Dolgellau - Area 8 Forestry, Cym yr Whin (PRN 19187)

 

 

Historic background

There is no evidence for prehistoric activity in this area. However, much of the area was owned and farmed (probably for cattle) by the monks of Cymer Abbey after their charter was granted to them by Llywelyn in 1209 (see Gresham, 1984, and Williams, 1990), as part of the demesne attached to the abbey itself. The pattern of enclosures which characterises this area is part of the post-medieval enclosure of the ffrîdd, which also extends across areas 08 and 10. The 1843 Llanelltyd tithe map shows a couple of settlements (Cae Beudy isaf and Tan y graig) here, but only the extent of the properties owned, not any detail of field patterns. The enclosures which underlie the woodland (most of which is 20th-century forestry) probably belong to the post-medieval enclosure of the ffrîdd (represented, for example, by place-names such as Ffrîdd Beudy-isaf).

A couple of disused gold mines (un-named but probably part of the former Prince of Wales mining complex) are shown on the 1901 OS 2nd edition map in the western part of the area, just north of Maes-y-garnedd. Most of the area is shown as unenclosed mountainside, criss-crossed by a series of footpaths and trackways. There is some woodland shown (for example Coed Ffordd gôch on the lower slopes just north of Llanelltyd and further up Cwm yr Wnin (Cym yr Whin). However, most of the area is shown as open mountainside.

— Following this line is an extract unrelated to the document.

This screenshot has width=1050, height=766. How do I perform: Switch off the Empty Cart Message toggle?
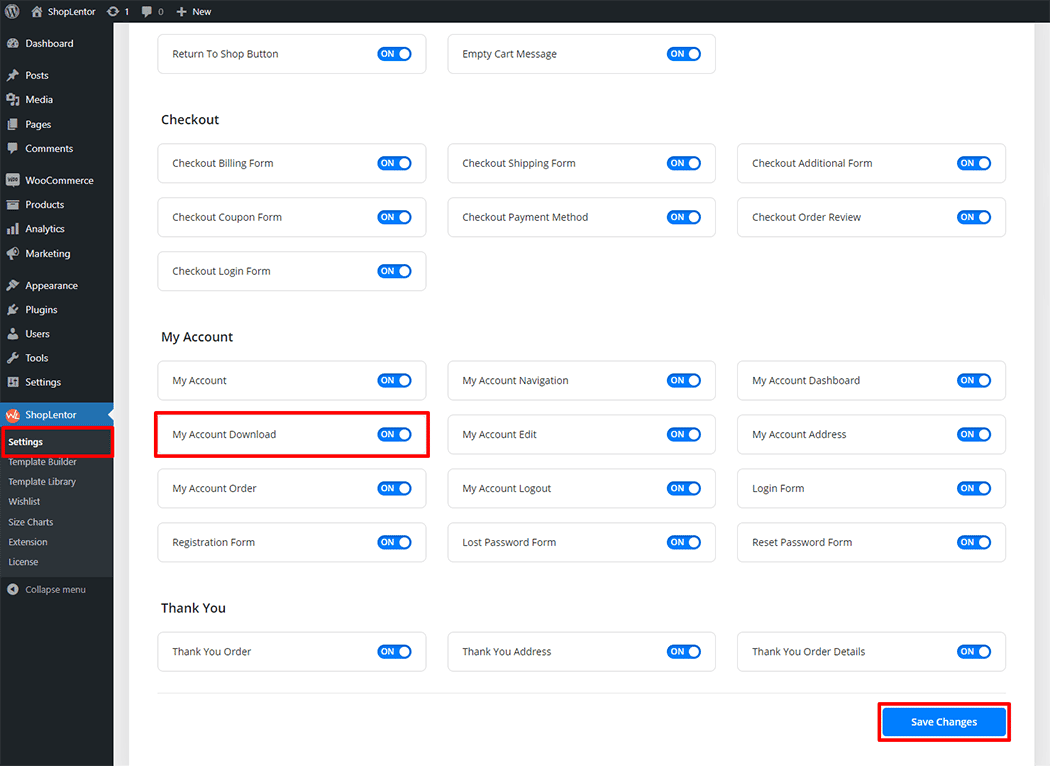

Key historic landscape characteristics

Woodland, forestry, field boundaries

Most of this character area is covered in forestry, which appears to contain areas of more ancient woodland. These mask an earlier series of drystone wall field boundaries which have broken the area into a series of large, irregular enclosures. (See also areas 09 and 10 whose enclosures form part of the same pattern spreading across this extensive area of moutainside.)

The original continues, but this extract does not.